→ Directions:
Reproduce the data below with "menu" replaced by "dropdown" wherever it occurs, changing nothing else. Omit the pictures.

→ Dataset records:
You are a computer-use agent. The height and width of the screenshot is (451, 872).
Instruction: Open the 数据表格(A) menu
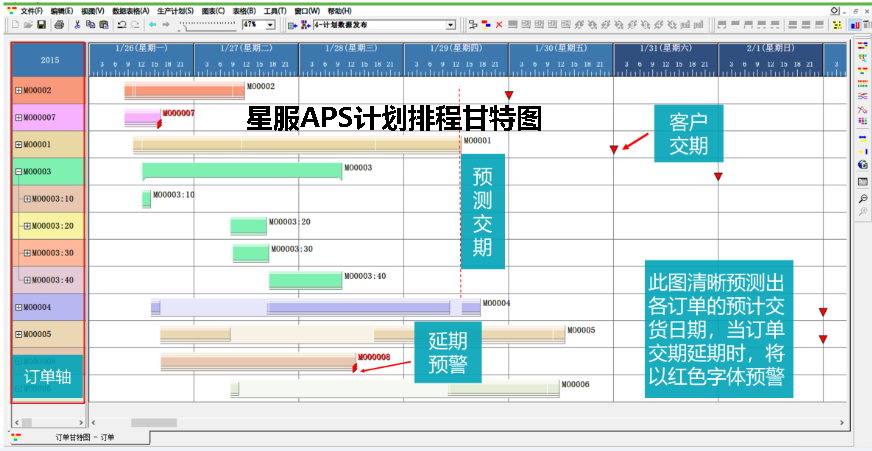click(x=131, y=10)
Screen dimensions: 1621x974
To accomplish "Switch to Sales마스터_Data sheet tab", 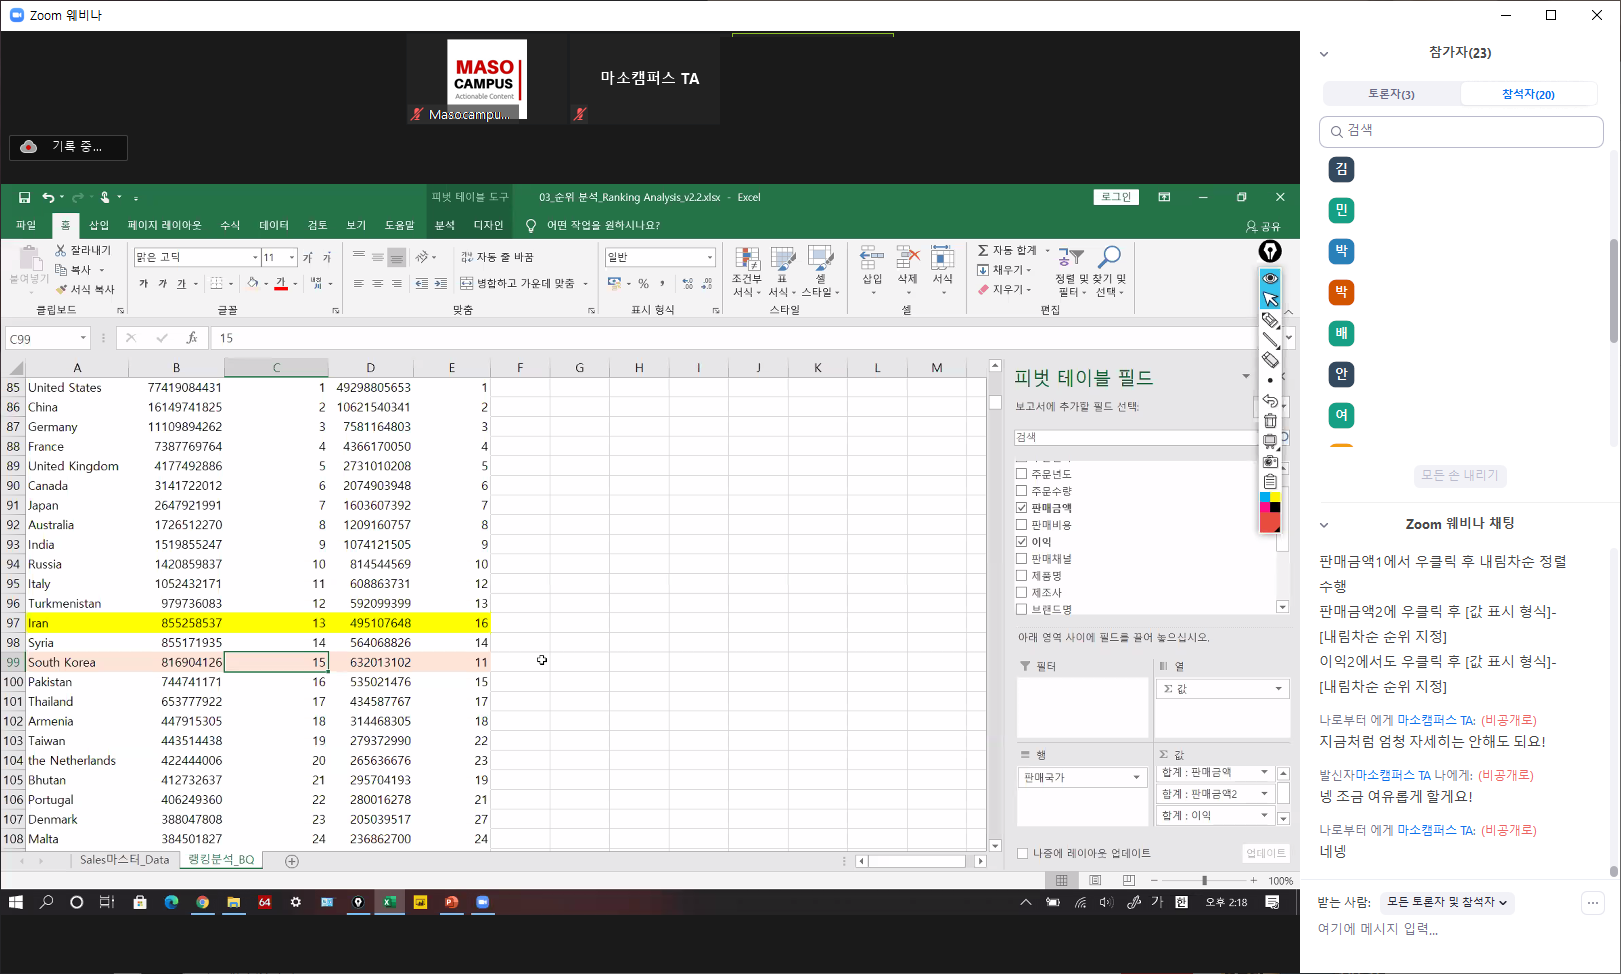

→ Exercise answer:
You are a computer-use agent. The height and width of the screenshot is (451, 872).
Instruction: Open the 数据表格(A) dropdown
click(x=131, y=10)
Screen dimensions: 1621x974
To accomplish "Switch to Sales마스터_Data sheet tab", 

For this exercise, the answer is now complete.